In 1935, George Dangerfield wrote a book called “The Strange Death of Liberal England,” charting the downfall of the UK’s once mighty Liberal party in the early 20th century.
We’re going to need a sequel.
The Liberal party’s successors, the Liberal Democrats, got absolutely thrashed in Britain’s general election on Thursday. They’re on course to lose more seats than pretty much any pollsters or analysts had suggested, and may be left with fewer seats than an at any time since the party was founded.
Forecasts suggested the Lib Dems might lose half of their 57 MPs — but the results suggest they could even go down to fewer than ten. Lib Dem leader Nick Clegg has survived, but he now leads a party that is a shell of its former self. In one seat, Castle Point, the candidate got 0.2% of the votes, the worst for a Liberal in any constituency for 150 years.
What’s left of the party is a mess, with most of its leadership swept away in the bloodbath. Three of the five Lib Dem cabinet ministers — Vince Cable, Ed Davey and Danny Alexander, were all defeated, along with many other ministers.
One obvious leadership candidate, Tim Farron, held on to his seat with a solid majority. But the prospect of leading a party that can now fit into a minibus is probably not as inviting as it previously was. Other possible contenders are Norman Lamb, the MP for North Norfolk, and Alistair Carmichael, Scotland’s only remaining Lib Dem MP.
The Lib Dems already saw a similarly awful result in the European elections last year, when the party lost 10 of its 11 members of the European parliament.
This isn’t a minor setback. The Lib Dems have won seats in the past by building up local government bases over years and decades — then using that local knowledge and recognition to campaign for parliament. After five years of constant, repetitive defeat, the party’s council base is depleted, and it might face a period in the wilderness like the decades that the Liberal Party experienced in the mid-20th century.
There’s a pretty obvious international comparison to be made.

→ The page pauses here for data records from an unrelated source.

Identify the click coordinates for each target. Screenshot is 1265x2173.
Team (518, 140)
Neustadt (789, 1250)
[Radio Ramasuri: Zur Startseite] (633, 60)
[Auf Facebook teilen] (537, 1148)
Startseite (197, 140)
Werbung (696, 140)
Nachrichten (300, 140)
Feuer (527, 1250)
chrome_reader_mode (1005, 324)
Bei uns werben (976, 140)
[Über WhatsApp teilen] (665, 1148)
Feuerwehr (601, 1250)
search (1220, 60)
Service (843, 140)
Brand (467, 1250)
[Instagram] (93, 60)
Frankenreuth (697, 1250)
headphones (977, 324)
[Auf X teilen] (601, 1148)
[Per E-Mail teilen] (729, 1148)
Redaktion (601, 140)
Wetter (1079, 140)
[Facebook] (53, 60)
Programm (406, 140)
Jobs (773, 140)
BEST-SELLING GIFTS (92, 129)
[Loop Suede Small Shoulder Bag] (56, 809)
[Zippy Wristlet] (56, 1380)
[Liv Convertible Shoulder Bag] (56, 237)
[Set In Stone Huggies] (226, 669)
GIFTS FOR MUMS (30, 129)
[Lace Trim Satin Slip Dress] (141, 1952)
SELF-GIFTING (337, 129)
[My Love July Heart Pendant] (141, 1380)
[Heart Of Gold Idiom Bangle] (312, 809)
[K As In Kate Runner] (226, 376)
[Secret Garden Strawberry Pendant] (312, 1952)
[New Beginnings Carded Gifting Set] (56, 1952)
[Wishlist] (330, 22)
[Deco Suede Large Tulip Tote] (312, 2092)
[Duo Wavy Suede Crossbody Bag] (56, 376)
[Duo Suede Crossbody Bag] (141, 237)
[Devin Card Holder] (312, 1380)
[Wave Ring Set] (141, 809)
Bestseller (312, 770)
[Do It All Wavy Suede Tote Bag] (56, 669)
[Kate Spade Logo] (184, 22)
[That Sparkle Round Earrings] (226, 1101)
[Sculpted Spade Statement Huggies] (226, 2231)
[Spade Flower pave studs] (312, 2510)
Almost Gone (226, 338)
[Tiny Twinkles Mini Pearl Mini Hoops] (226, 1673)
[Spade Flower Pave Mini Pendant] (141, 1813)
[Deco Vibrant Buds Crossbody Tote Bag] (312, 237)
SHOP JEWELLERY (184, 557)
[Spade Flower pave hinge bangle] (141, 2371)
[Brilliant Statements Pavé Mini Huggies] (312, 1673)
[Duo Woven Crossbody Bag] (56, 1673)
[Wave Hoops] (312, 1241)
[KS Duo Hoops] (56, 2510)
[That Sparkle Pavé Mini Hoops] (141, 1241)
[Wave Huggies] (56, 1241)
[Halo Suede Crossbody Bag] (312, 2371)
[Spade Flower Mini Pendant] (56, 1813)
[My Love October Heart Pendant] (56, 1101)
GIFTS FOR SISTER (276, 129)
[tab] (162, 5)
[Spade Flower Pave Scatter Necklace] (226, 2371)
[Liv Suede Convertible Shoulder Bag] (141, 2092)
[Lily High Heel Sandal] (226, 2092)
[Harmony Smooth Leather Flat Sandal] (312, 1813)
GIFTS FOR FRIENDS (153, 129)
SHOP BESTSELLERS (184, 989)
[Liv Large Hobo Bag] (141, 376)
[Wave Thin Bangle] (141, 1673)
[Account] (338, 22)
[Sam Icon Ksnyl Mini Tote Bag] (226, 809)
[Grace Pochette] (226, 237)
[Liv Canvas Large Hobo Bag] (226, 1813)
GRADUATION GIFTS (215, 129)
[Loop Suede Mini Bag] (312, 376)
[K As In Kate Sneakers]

During her second term in office, Angela Merkel went into coalition with the liberal Free Democratic Party (FDP), which got one of its best election results ever in 2009. By 2013, it was reduced to a husk, getting less than 5% of the vote and no representation in parliament at all.
In fact, Angela Merkel even told David Cameron this five years ago. The German Chancellor reportedly told Cameron that “the little party always gets crushed” in a coalition.